🔌 Ruta de 2000 millones de euros: Bakú y Tiflis piden a Bruselas no intervenir en sus asuntos internos y buscan el respaldo de Donald Trump.
Los ministros de Asuntos Exteriores de la Unión Europea debatieron en Bruselas el enfoque estratégico hacia la región del Mar Negro, un plan de conectividad que busca enlazar Asia Central con Europa mediante una inversión de más de 2000 millones de euros. Sin embargo, la implementación de esta ruta enfrenta severos choques diplomáticos. La Alta Representante de la UE, Kaja Kallas, admitió abiertamente que Bruselas congeló la relación con el gobierno de Tiflis: “No mantenemos contactos reales con el gobierno georgiano; no queremos apoyarlo a él, sino al pueblo georgiano”.
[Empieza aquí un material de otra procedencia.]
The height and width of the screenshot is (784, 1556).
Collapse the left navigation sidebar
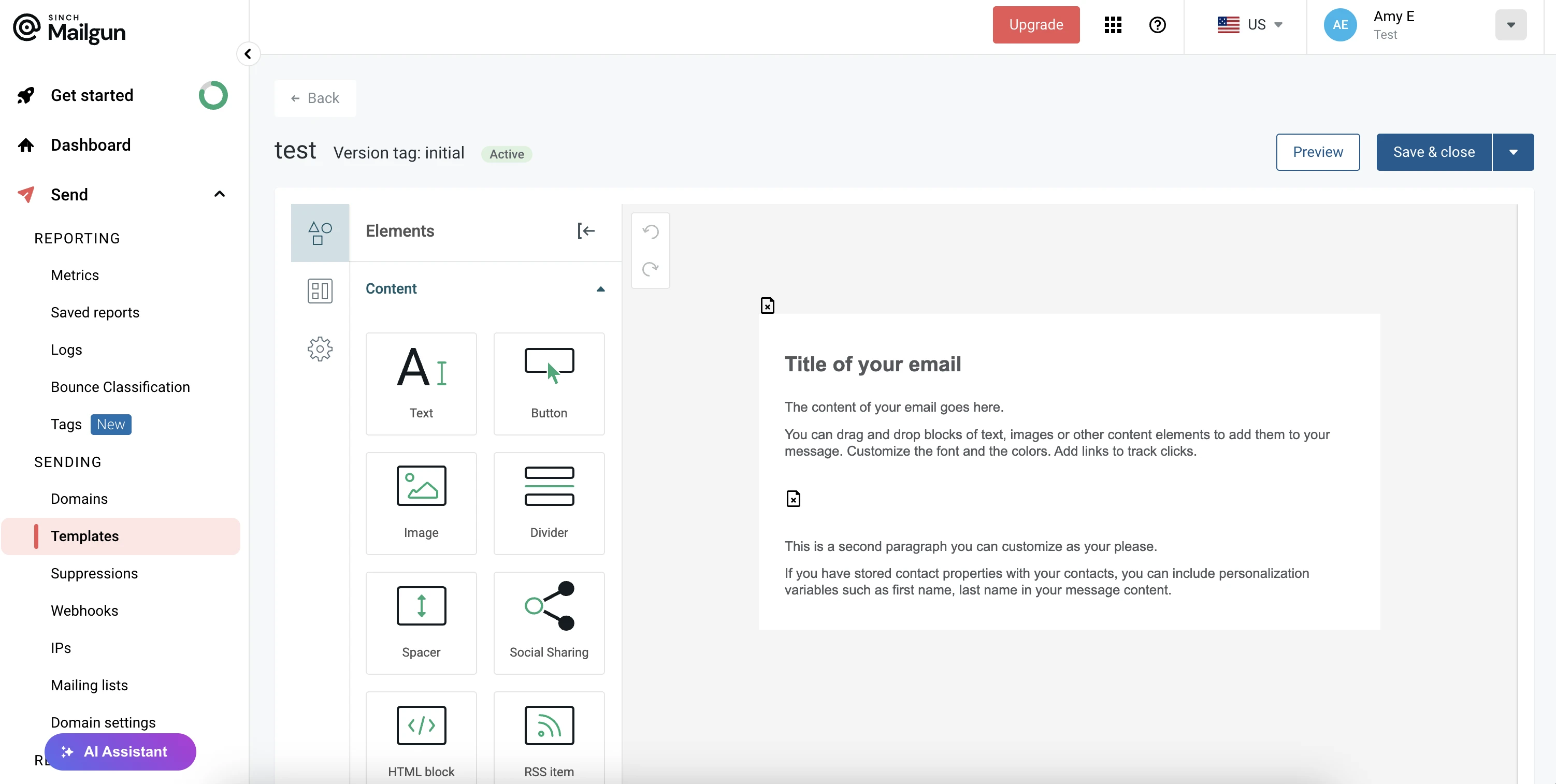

La respuesta del primer ministro georgiano, Irakli Kobakhidze, fue de una dureza inédita. Calificó de “absurda” la decisión de la UE de excluir a Georgia de las reuniones sobre conectividad en el Mar Negro, recordando que su país es el nexo geográfico indispensable de la región. Kobakhidze arremetió de forma directa contra la jefa de la diplomacia europea:
“Solemos decir que Rusia no reconoce la soberanía de Georgia sobre el veinte por ciento de su territorio. Kaja Kallas no reconoce su soberanía sobre el cien por ciento del territorio georgiano porque no reconoce la expresión de la voluntad del pueblo georgiano”, sentenció el mandatario.
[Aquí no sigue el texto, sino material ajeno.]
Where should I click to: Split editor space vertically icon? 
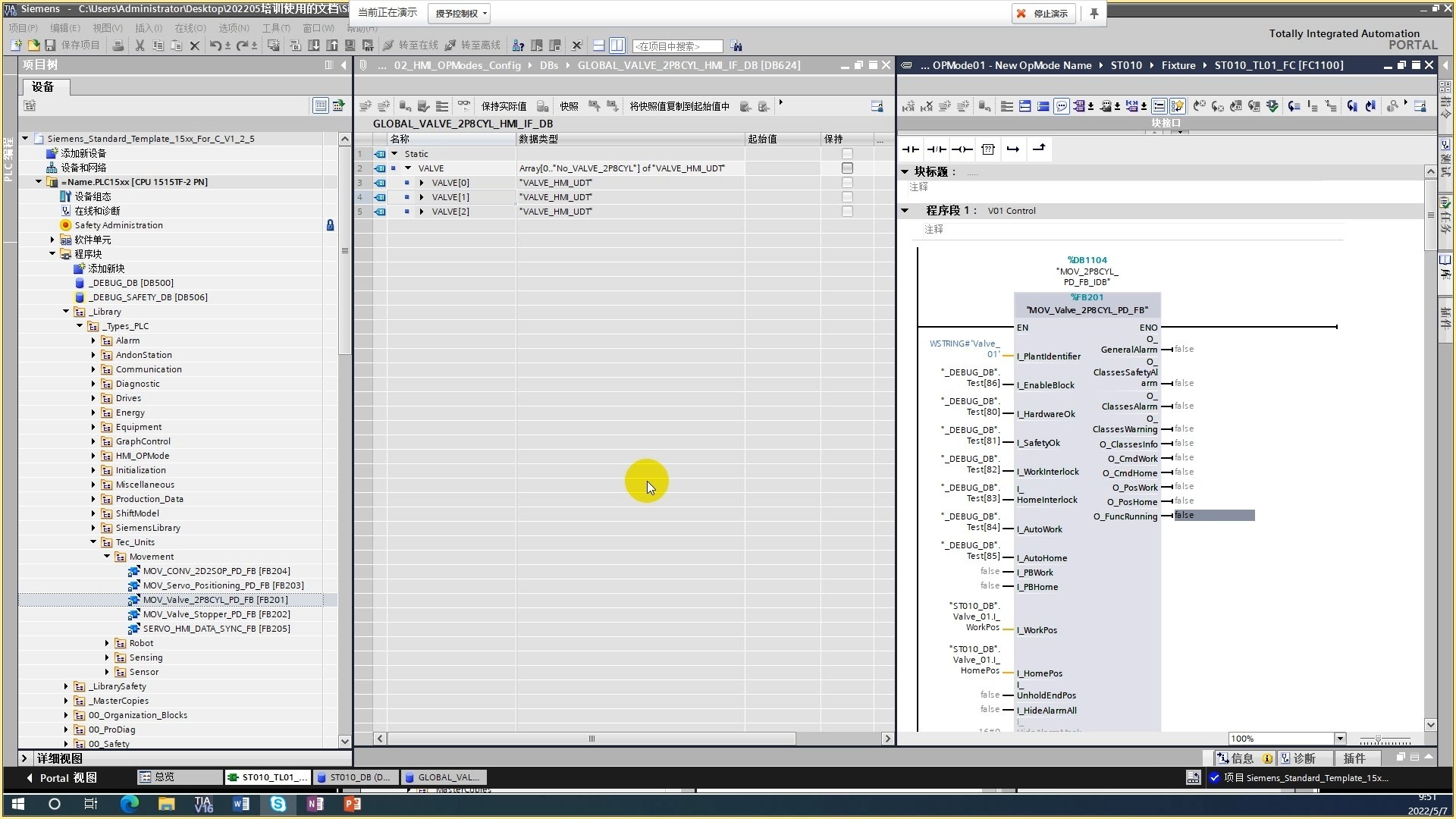(617, 46)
La confrontación de Georgia con las instituciones europeas coincidió con duras declaraciones del presidente de Azerbaiyán, Ilham Alíyev. El líder azerí minimizó la influencia del Consejo de Europa en su país, asegurando que “nadie se enterará” si Azerbaiyán decide retirarse formalmente de dicho organismo.
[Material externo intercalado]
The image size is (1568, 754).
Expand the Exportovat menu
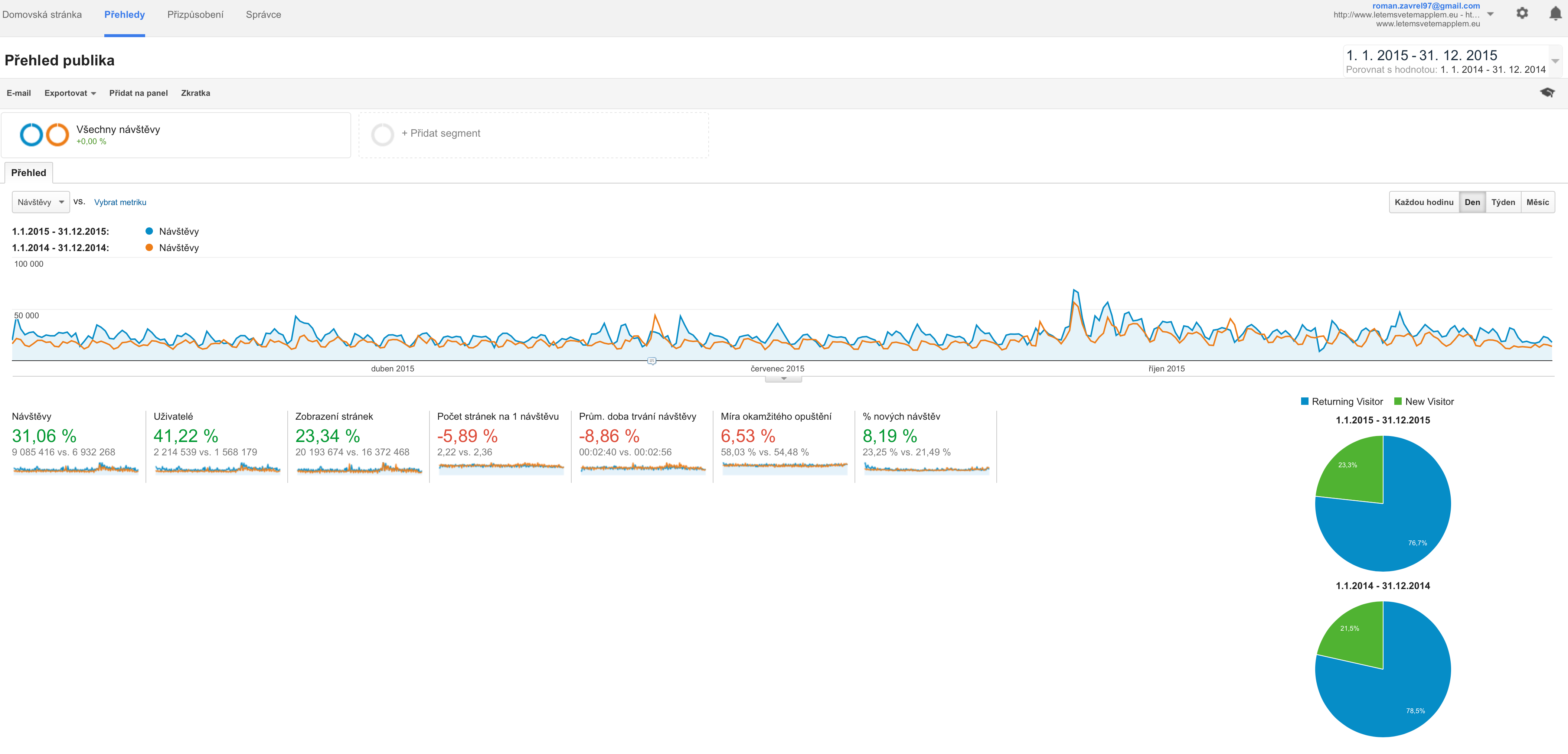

Tanto Bakú como Tiflis buscan separar las inversiones en infraestructura y los acuerdos prácticos de transporte de las exigencias occidentales sobre derechos humanos y libertades civiles. Ante lo que consideran una injerencia de Bruselas, ambos gobiernos miran hacia Washington. Con la firma de una reciente declaración de cooperación tripartita en Estambul junto a Turquía, Azerbaiyán y Georgia intentan forjar una alianza que les permita negociar directamente con la administración de Donald Trump bajo la mediación de Ankara.
Este acercamiento estratégico del eje Bakú-Tiflis-Ankara y su distanciamiento de la Unión Europea plantea un escenario de aislamiento y un profundo desafío de seguridad para Armenia, que observa cómo las principales rutas logísticas de la región se consolidan bajo el control de vecinos con los que mantiene complejas disputas geopolíticas.
¿Podrá Armenia dar vuelta esta situación?